A complementary way to characterize regulatory elements is by cell-type specificity, rather than by experimental signature. Thurman et al. [16] used a self-organizing map (a machine learning method) to classify regulatory elements based on their open chromatin signal pattern across all cell-types. They showed that regulatory elements cluster into a limited number of similar patterns. These kinds of classifications will help us derive more meaningful annotations of regulatory elements. By grouping elements by patterns, we may be able to leverage information across open chromatin sites to better annotate how they act. For instance, we have discovered that many groups of DHS sites with similar patterns of accessibility across cell types share common transcription factor motifs suggesting similarly bound factors.

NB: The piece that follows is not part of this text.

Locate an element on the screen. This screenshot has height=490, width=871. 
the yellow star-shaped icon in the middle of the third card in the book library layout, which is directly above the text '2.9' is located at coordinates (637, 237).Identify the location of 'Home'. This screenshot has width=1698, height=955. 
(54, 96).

Open chromatin experiments have clearly made progress toward their primary goal to identify regulatory elements, but identifying them is only the beginning. Regulatory elements are dynamic; they drive expression specific to tissue, developmental stage, genetic background, and environment. Distal elements in particular often act in very specific contexts. To decode the human genome, regulatory elements must not only be identified, but also characterized by context specificity. We have described some initial efforts and results in these endeavors; for example, the open chromatin experiments described in this review help us characterize regulatory elements by cell-type. By combining this with ChIP for histone modifications and transcription factors, we can hypothesize the general function of each element; however, we have only begun to assign precise functions. To reveal developmental specificity of an enhancer requires a developmental experiment, such as an embryonic assay in non-human model organisms, accomplished by tethering enhancer sequences to basal promoters [69]. These assays are currently restricted to only certain classes of regulatory elements, and this is an area of active research. In addition, we have little data for environmental context and allelic background [70]. Collecting data from all these sources of variability is a challenge, but to completely understand even a single element, we must characterize it in each context.

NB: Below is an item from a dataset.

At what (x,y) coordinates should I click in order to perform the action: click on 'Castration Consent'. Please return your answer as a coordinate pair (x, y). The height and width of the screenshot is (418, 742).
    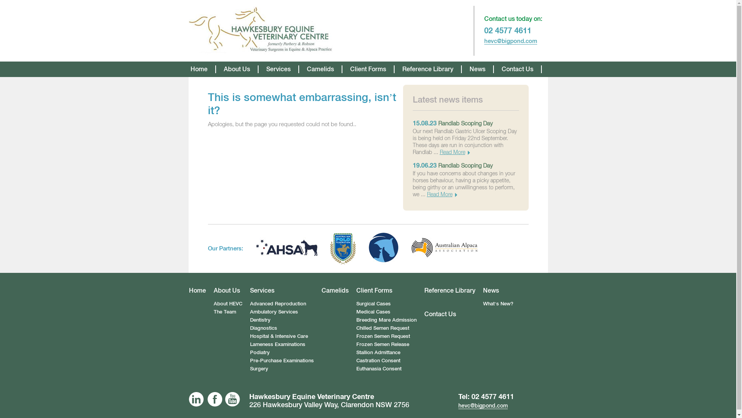
    Looking at the image, I should click on (378, 360).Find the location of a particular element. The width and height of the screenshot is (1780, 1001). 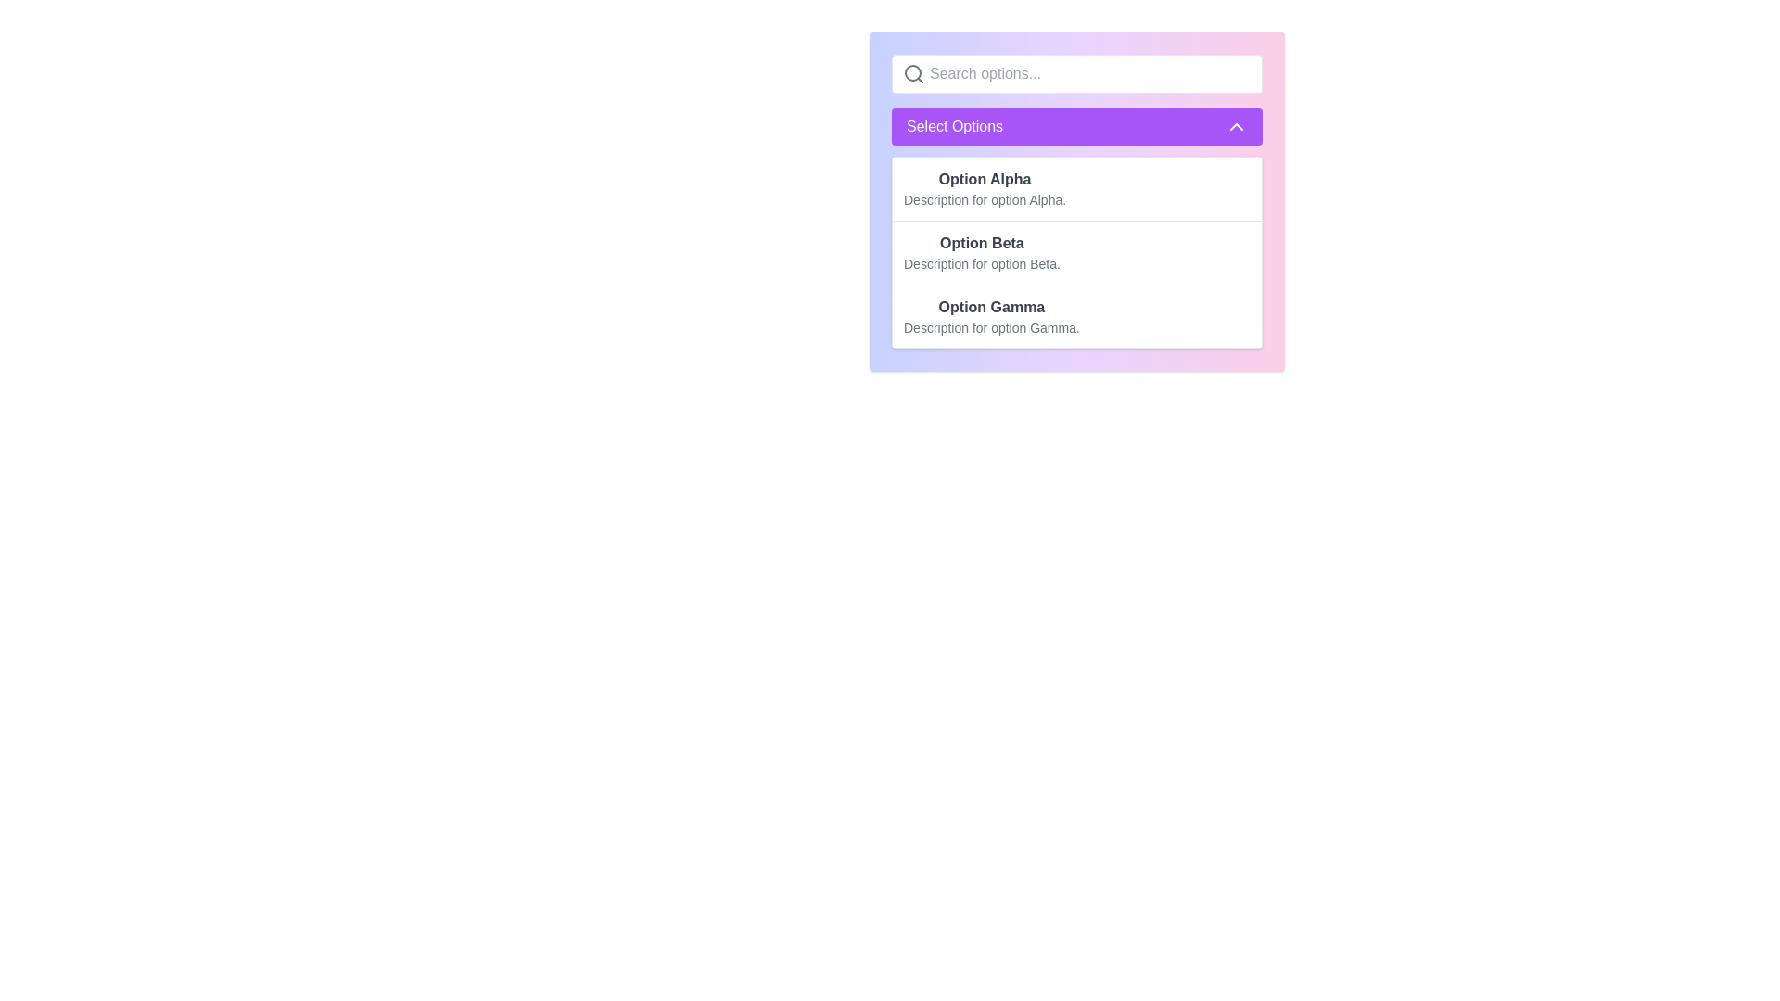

Another key is the question of what genes a particular regulatory element affects. Neither open chromatin, nor ChIP, nor even embryonic assays directly answer this question. The current best methods to reveal gene targets are chromatin conformation capture [71,72] or ChIA-PET [73] experiments. These experiments examine the physical proximity of promoters to regulatory elements. This idea is based on the mounting evidence that physical proximity is associated with regulation [74]; however, its precise importance remains unclear [75]. In addition, experiments that assay the nuclear organization of the genome remain expensive, time-consuming, and difficult to interpret [76]. A potential alternative is to leveraging information across cell-types to correlate cell-type- and developmental-specificity of distal elements with promoter elements [16] or gene expression [77]. However, this method provides only indirect evidence for regulation. Additional research and new methods will be necessary before we will be able to accurately identify the targets of regulatory elements.

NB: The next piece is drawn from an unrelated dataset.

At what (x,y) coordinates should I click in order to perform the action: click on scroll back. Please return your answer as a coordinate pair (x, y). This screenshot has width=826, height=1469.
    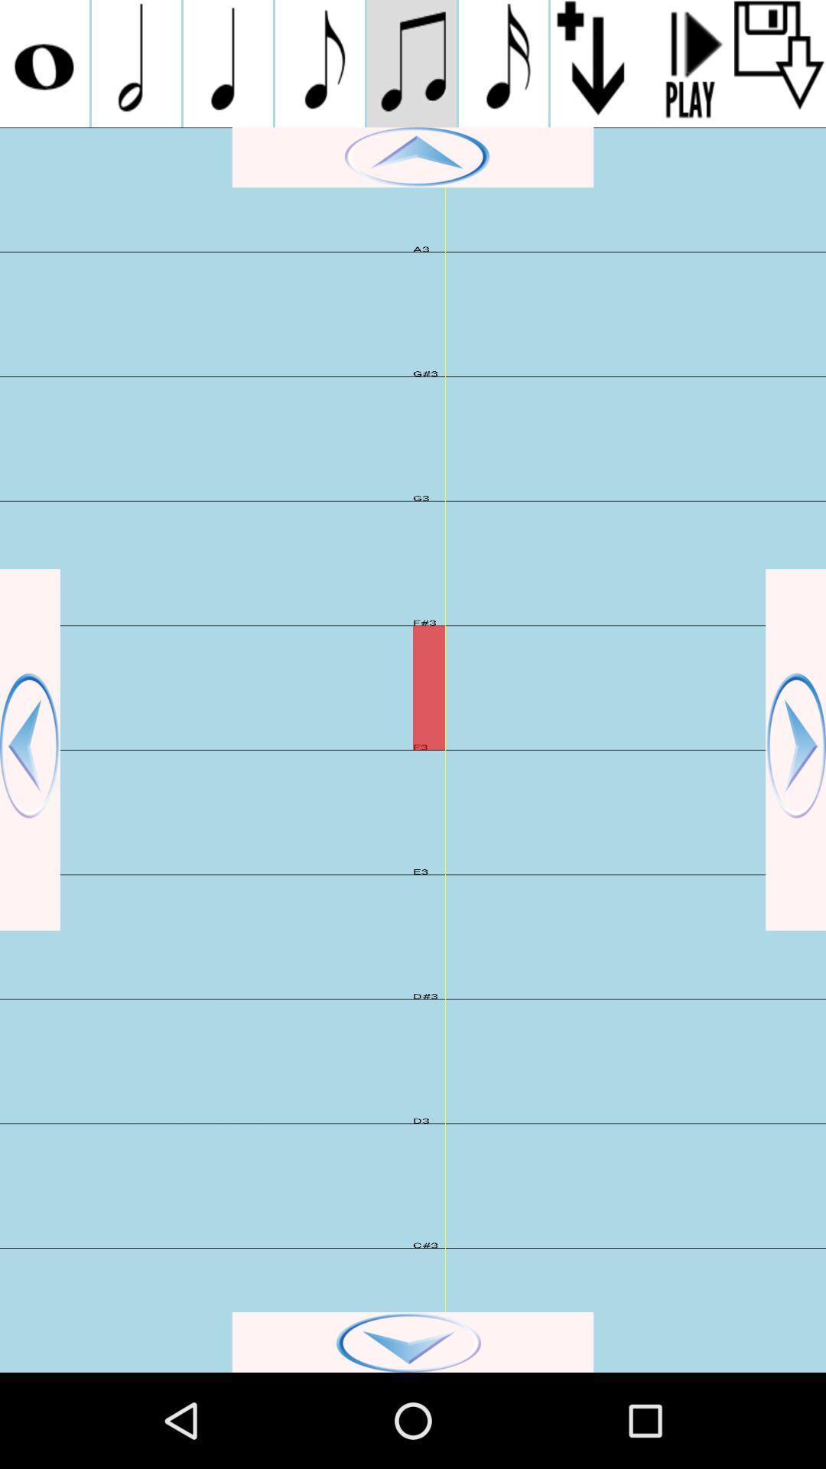
    Looking at the image, I should click on (30, 750).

Although we still have much to learn, the past 40 years have seen phenomenal advances in our understanding of how the human genome works. These advancements have been driven by the combined effort of both experimental and computational research. Already, there are clear benefits and insights derived from our study of transcriptional regulation, as well as other levels of gene regulation, including mRNA splicing, dispersion, and decay. As we improve our annotations of regulatory elements, our goal to convert this data into information will be realized, ultimately to find the function (if present) of what we once called junk DNA.